Exercise materials: Begin

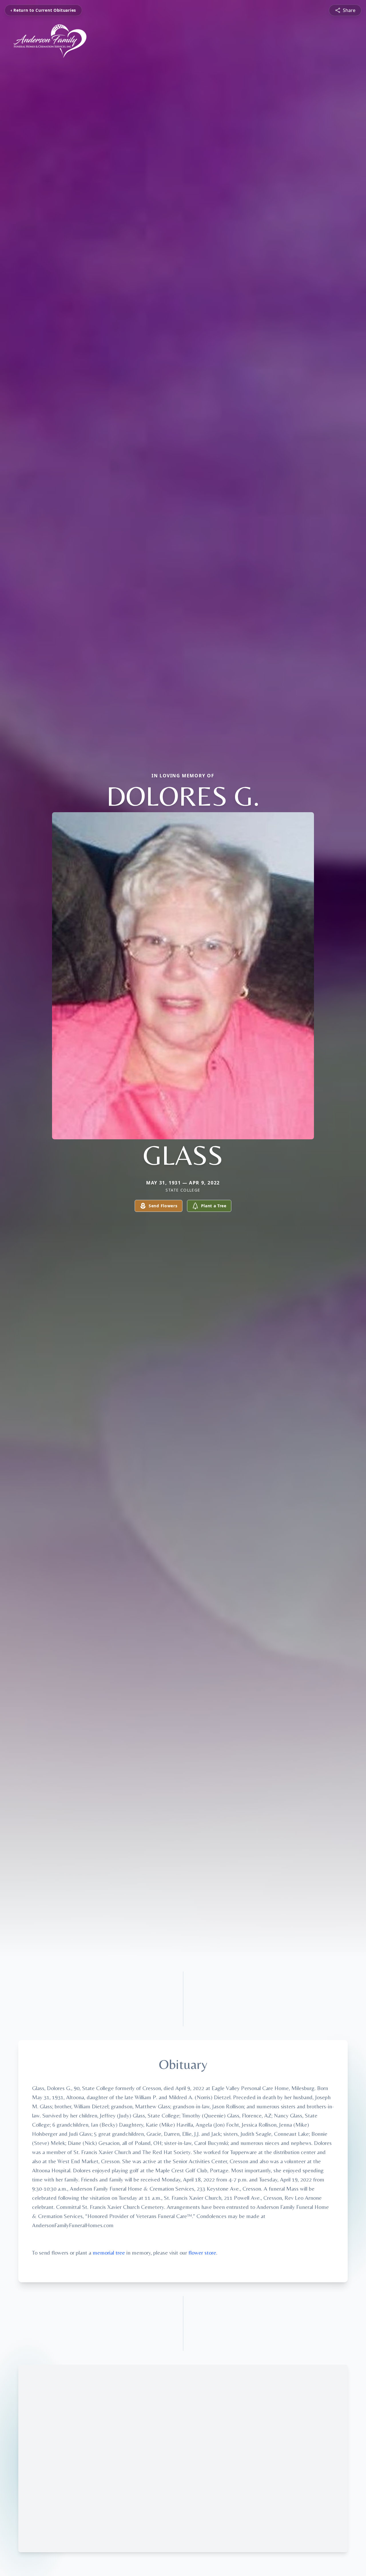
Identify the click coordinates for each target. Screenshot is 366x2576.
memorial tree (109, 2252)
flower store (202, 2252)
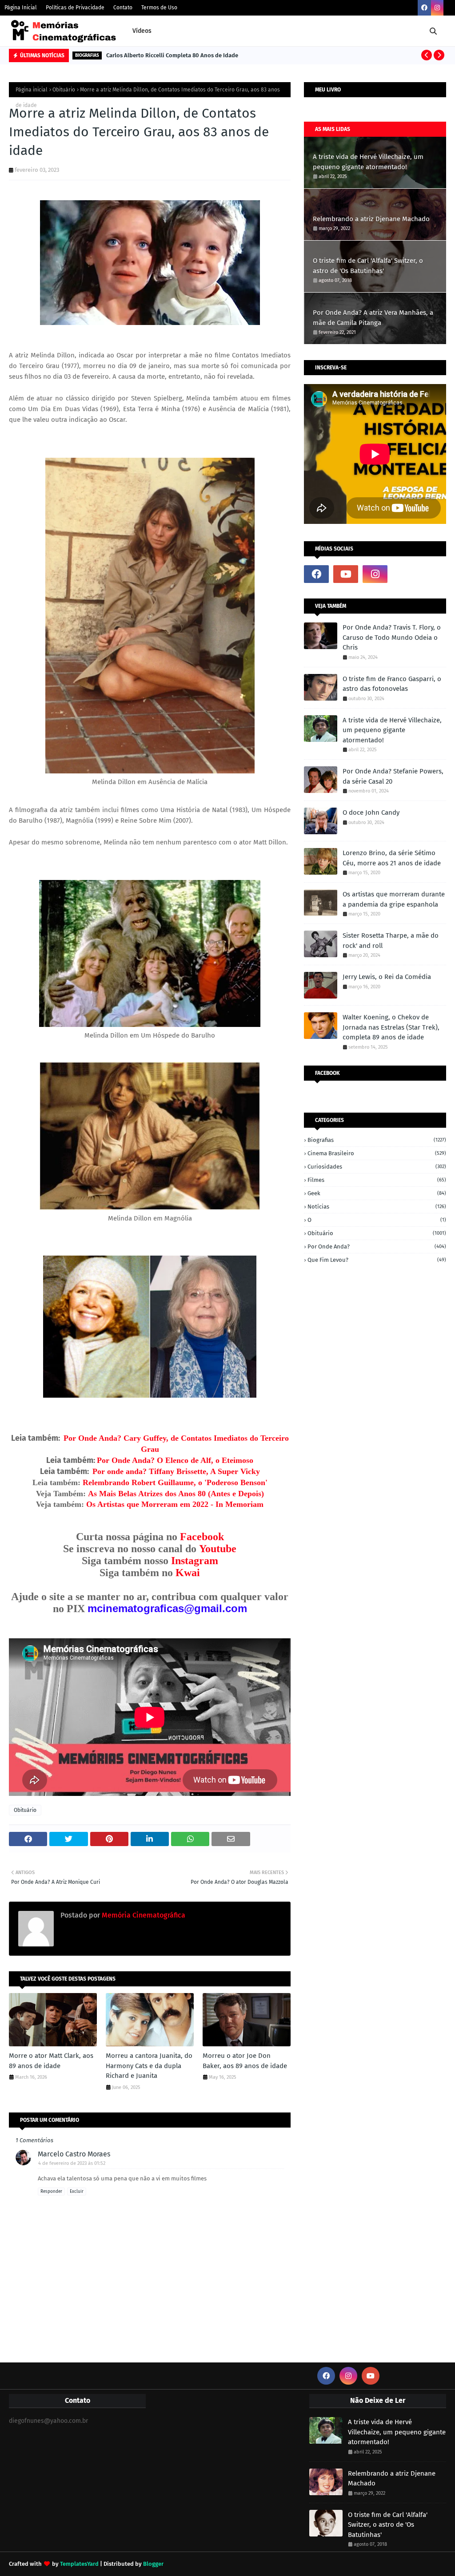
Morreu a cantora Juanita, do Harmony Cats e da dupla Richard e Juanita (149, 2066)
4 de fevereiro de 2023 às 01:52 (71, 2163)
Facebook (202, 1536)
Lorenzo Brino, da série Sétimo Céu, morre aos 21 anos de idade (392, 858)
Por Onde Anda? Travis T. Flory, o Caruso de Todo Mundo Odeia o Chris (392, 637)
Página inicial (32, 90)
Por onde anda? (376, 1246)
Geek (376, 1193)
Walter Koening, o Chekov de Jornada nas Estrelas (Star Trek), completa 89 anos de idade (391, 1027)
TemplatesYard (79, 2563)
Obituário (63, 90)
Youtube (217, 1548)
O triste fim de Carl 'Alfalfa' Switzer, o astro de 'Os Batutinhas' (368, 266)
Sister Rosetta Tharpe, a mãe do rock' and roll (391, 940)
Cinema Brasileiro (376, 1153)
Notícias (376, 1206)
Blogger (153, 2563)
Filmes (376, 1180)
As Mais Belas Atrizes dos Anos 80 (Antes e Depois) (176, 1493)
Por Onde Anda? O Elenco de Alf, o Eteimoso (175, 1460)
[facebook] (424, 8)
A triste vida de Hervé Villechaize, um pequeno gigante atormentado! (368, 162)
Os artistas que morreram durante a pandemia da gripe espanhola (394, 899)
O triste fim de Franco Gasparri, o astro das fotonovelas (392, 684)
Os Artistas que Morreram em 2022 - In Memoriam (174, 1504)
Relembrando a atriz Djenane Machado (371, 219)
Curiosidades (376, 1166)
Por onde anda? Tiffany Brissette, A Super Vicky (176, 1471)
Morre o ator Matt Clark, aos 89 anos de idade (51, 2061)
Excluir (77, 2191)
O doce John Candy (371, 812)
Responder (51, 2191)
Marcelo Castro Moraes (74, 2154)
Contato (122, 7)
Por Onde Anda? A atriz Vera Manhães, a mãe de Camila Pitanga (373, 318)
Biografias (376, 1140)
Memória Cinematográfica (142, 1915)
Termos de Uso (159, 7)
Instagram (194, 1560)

Exercise materials: End

What you have to do:
Both ends count here. Reproduce exactly the lines from the one containing "Obituário (63, 90)" through the end of the listing.

Task output:
Obituário (63, 90)
Youtube (217, 1548)
O triste fim de Carl 'Alfalfa' Switzer, o astro de 'Os Batutinhas' (368, 266)
Sister Rosetta Tharpe, a mãe do rock' and roll (391, 940)
Cinema Brasileiro (376, 1153)
Notícias (376, 1206)
Blogger (153, 2563)
Filmes (376, 1180)
As Mais Belas Atrizes dos Anos 80 (Antes e Depois) (176, 1493)
Por Onde Anda? O Elenco de Alf, o Eteimoso (175, 1460)
[facebook] (424, 8)
A triste vida de Hervé Villechaize, um pequeno gigante atormentado! (368, 162)
Os artistas que morreram durante a pandemia da gripe espanhola (394, 899)
O triste fim de Franco Gasparri, o astro das fotonovelas (392, 684)
Os Artistas que Morreram em 2022 - In Memoriam (174, 1504)
Relembrando a atriz Djenane Machado (371, 219)
Curiosidades (376, 1166)
Por onde anda? Tiffany Brissette, A Super Vicky (176, 1471)
Morre o ator Matt Clark, aos 89 anos de idade (51, 2061)
Excluir (77, 2191)
O doce John Candy (371, 812)
Responder (51, 2191)
Marcelo Castro Moraes (74, 2154)
Contato (122, 7)
Por Onde Anda? A atriz Vera Manhães, a mãe de Camila Pitanga (373, 318)
Biografias (376, 1140)
Memória Cinematográfica (142, 1915)
Termos de Uso (159, 7)
Instagram (194, 1560)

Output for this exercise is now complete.